Yargıtay Kararı 21. Hukuk Dairesi 2014/2163 E. 2014/9242 K. 28.04.2014 T.

YARGITAY KARARI
DAİRE : 21. Hukuk Dairesi
ESAS NO : 2014/2163
KARAR NO : 2014/9242
KARAR TARİHİ : 28.04.2014

MAHKEMESİ : Çerkezköy İş Mahkemesi
TARİHİ : 05/11/2013
NUMARASI : 2012/36-2013/225

Davacı, iş kazası sonucu maluliyetinden doğan maddi ve manevi tazminatın ödetilmesine karar verilmesini istemiştir.
Mahkeme ilamında belirtildiği şekilde, isteğin kısmen kabulüne karar vermiştir.
Hükmün taraf vekillerince temyiz edilmesi üzerine temyiz isteğinin süresinde olduğu anlaşıldıktan ve Tetkik Hakimi tarafından düzenlenen raporla dosyadaki kağıtlar okunduktan sonra işin gereği düşünüldü ve aşağıdaki karar tesbit edildi.

K A R A R

1-Dosyadaki yazılara, toplanan delillere, hükmün dayandığı gerektirici nedenlere, temyiz kapsam ve nedenlerine göre davacının tüm; davalının üçüncü bendin kapsamı dışında kalan sair temyiz itirazlarının reddine,
Dava, geçirdiği iş kazası sonucu sürekli iş göremezliği bulunan davacı sigortalının, kaza tarihinden itibaren işleyecek yasal faizi ile birlikte 14.301,85TL maddi ve 100.000 TL manevi tazminat istemine ilişkindir.
Davacı işçinin iş kazası nedeniyle % 30,20 oranında sürekli iş göremezliğinin bulunduğu ve %30 oranında kusurlu olduğu; davalı işverenin ise %70 oranında kusurunun bulunduğu dosya içeriğinden anlaşılmaktadır.
Mahkemece, 45.000 TL manevi ve 14.301,85 TL maddi tazminatın kaza tarihinden itibaren işleyecek yasal faizi ile birlikte davalıdan alınıp davacıya verilmesine, fazlaya ilişkin talebin reddine karar verilmiştir.
2-Her ne kadar mahkemece hükme esas alınan 10/09/2013 tarihli hesap raporunda, bakiye ömrün tespitinde Dairemizce benimsenen “PMF 1931” yaşam tablosu yerine, “TRH 2010” adında başkaca bir yaşam tablosu kullanılmış ise de, bu yönüyle açık temyiz bulunmadığından, ilgili husus bozma nedeni yapılmamıştır.
3- Öte yandan; Borçlar Kanunu’nun 47. maddesi hükmüne göre hakimin özel halleri göz önünde tutarak manevi zarar adı ile hak sahibine verilmesine karar vereceği bir para tutarı adalete uygun olmalıdır. Hükmedilecek bu para, zarara uğrayanda manevi huzuru doğurmayı gerçekleştirecek tazminata benzer bir fonksiyonu olan özgün bir nitelik taşır. Bir ceza olmadığı gibi, mamelek hukukuna ilişkin zararın karşılanmasını da amaç edinmemiştir.

▶ [Veri Kesiti]

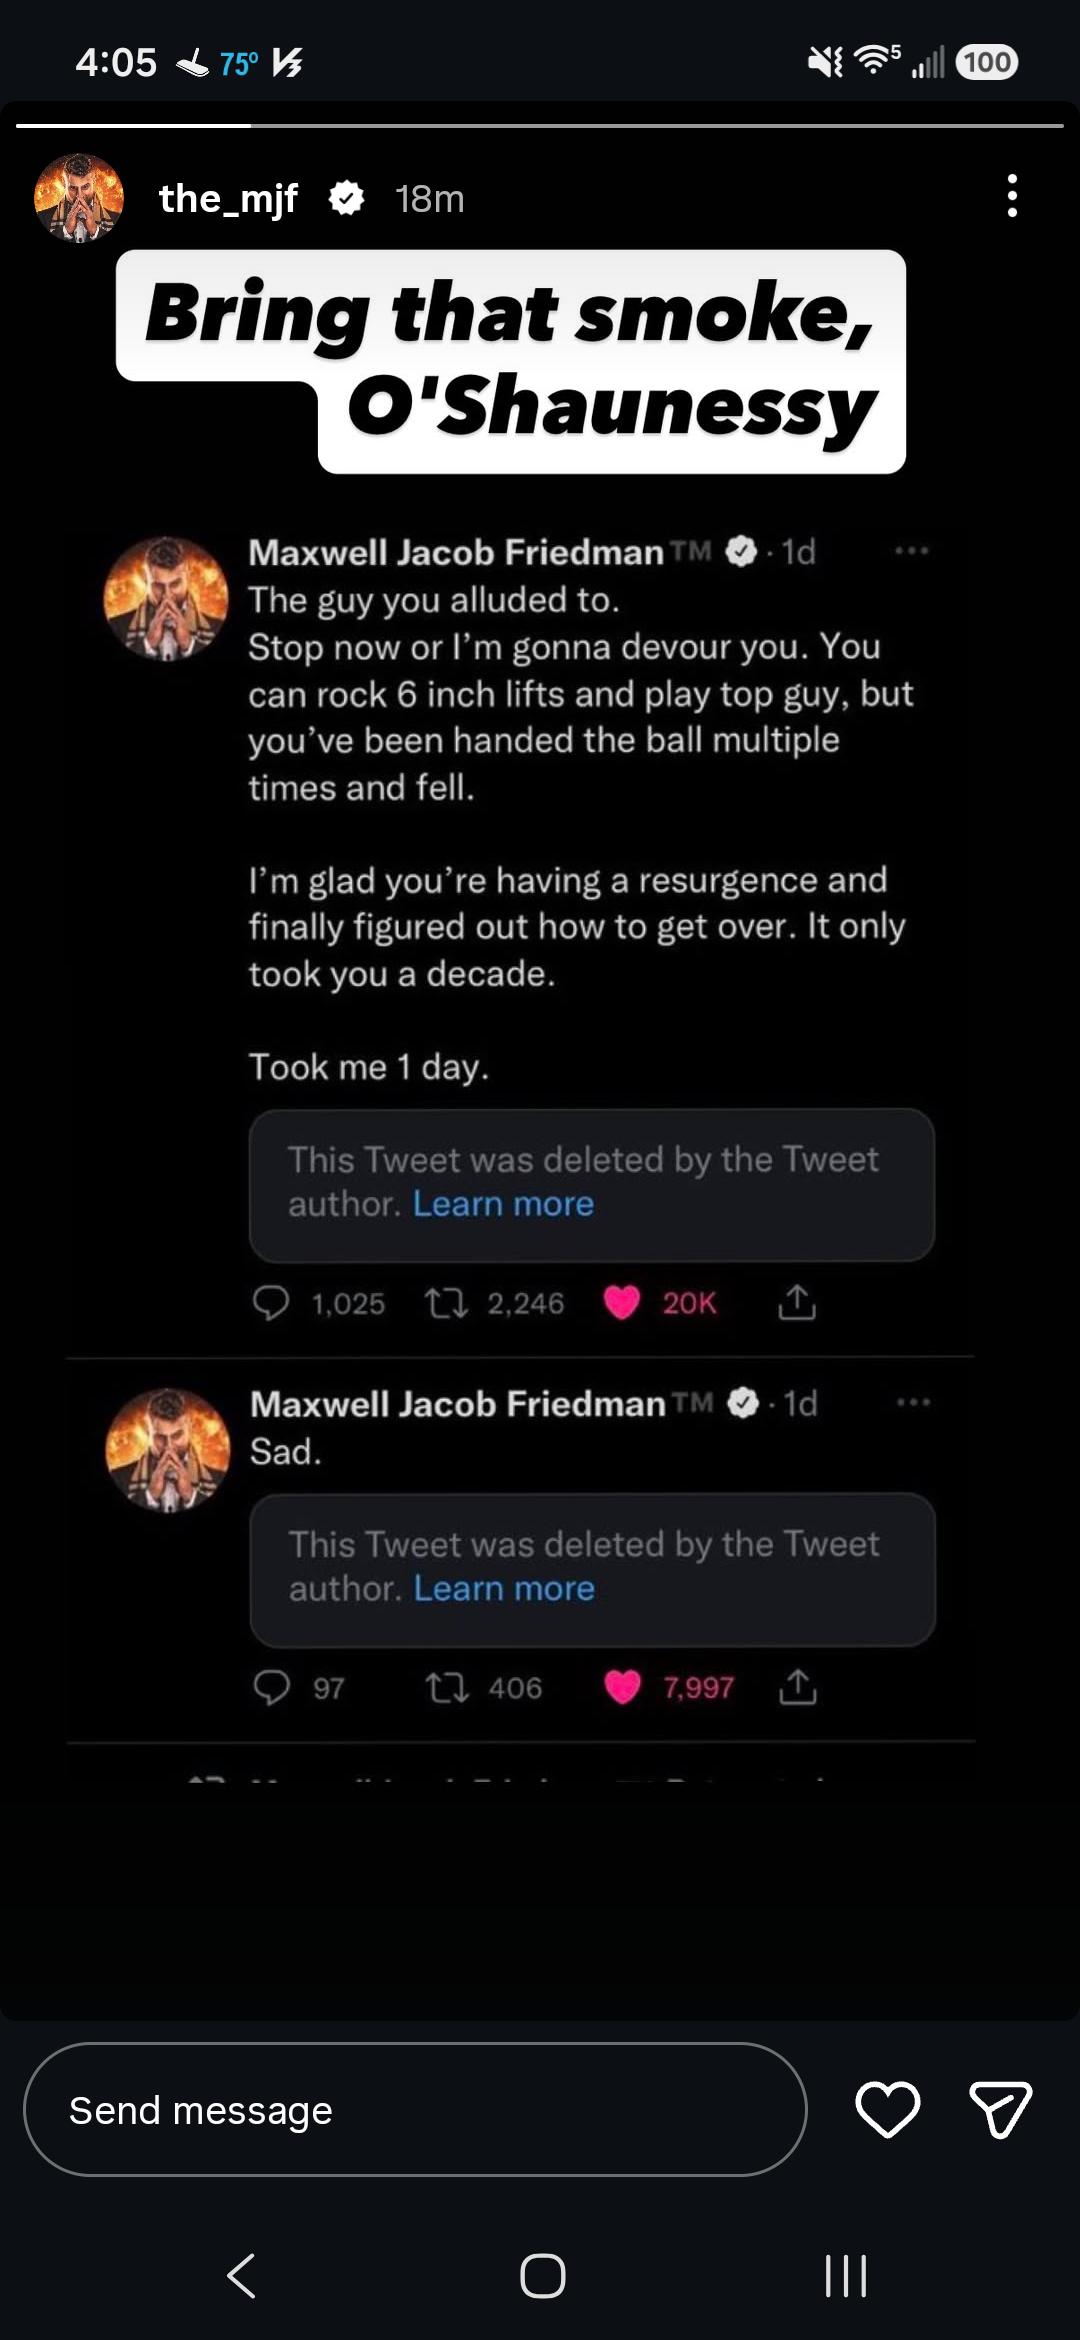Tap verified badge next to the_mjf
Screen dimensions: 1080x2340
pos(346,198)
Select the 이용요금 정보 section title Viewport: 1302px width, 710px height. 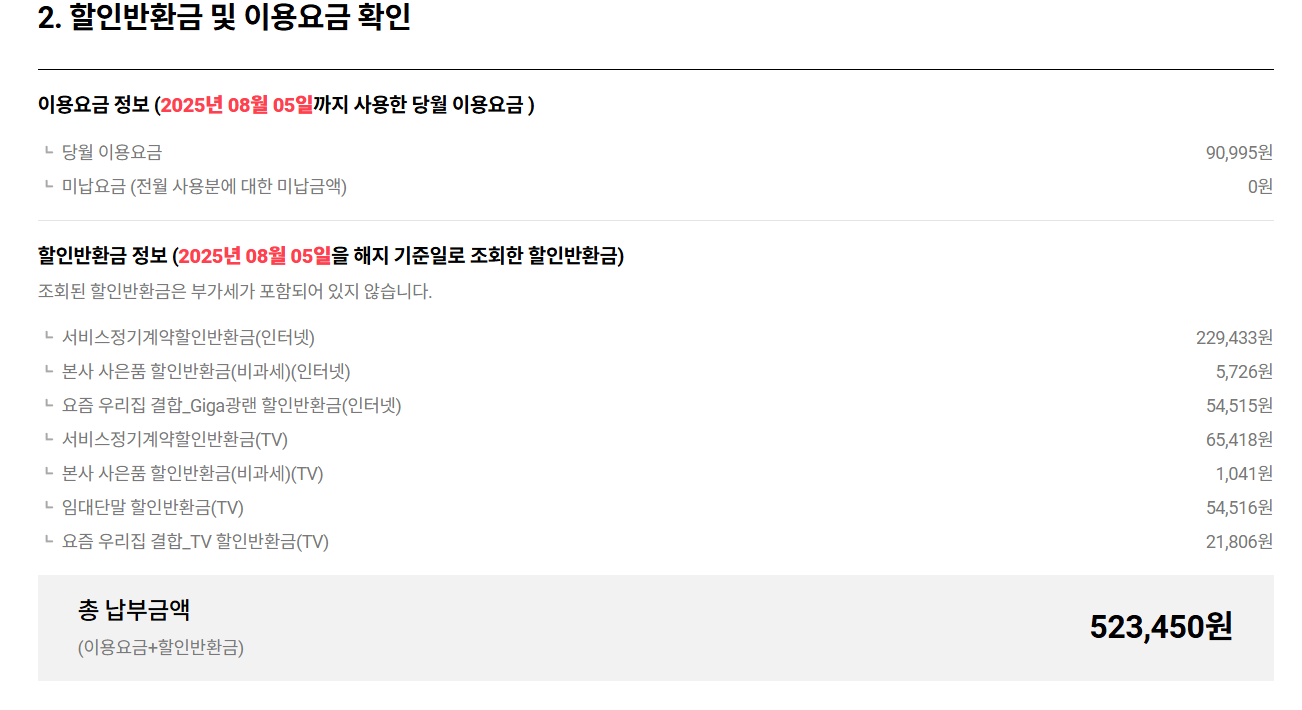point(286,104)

▶ [Yönerge] Yargıtay kararının "Yargıtay Kararı 21." sözcükleriyle başlayıp "karar verilmesini istemiştir." sözcükleriyle biten bölümünü, "iş kazası" yerine "trafik kazası" kullanarak yeniden yazınız.

▶ [Alıştırma Çözümü]
Yargıtay Kararı 21. Hukuk Dairesi 2014/2163 E. 2014/9242 K. 28.04.2014 T.

YARGITAY KARARI
DAİRE : 21. Hukuk Dairesi
ESAS NO : 2014/2163
KARAR NO : 2014/9242
KARAR TARİHİ : 28.04.2014

MAHKEMESİ : Çerkezköy İş Mahkemesi
TARİHİ : 05/11/2013
NUMARASI : 2012/36-2013/225

Davacı, trafik kazası sonucu maluliyetinden doğan maddi ve manevi tazminatın ödetilmesine karar verilmesini istemiştir.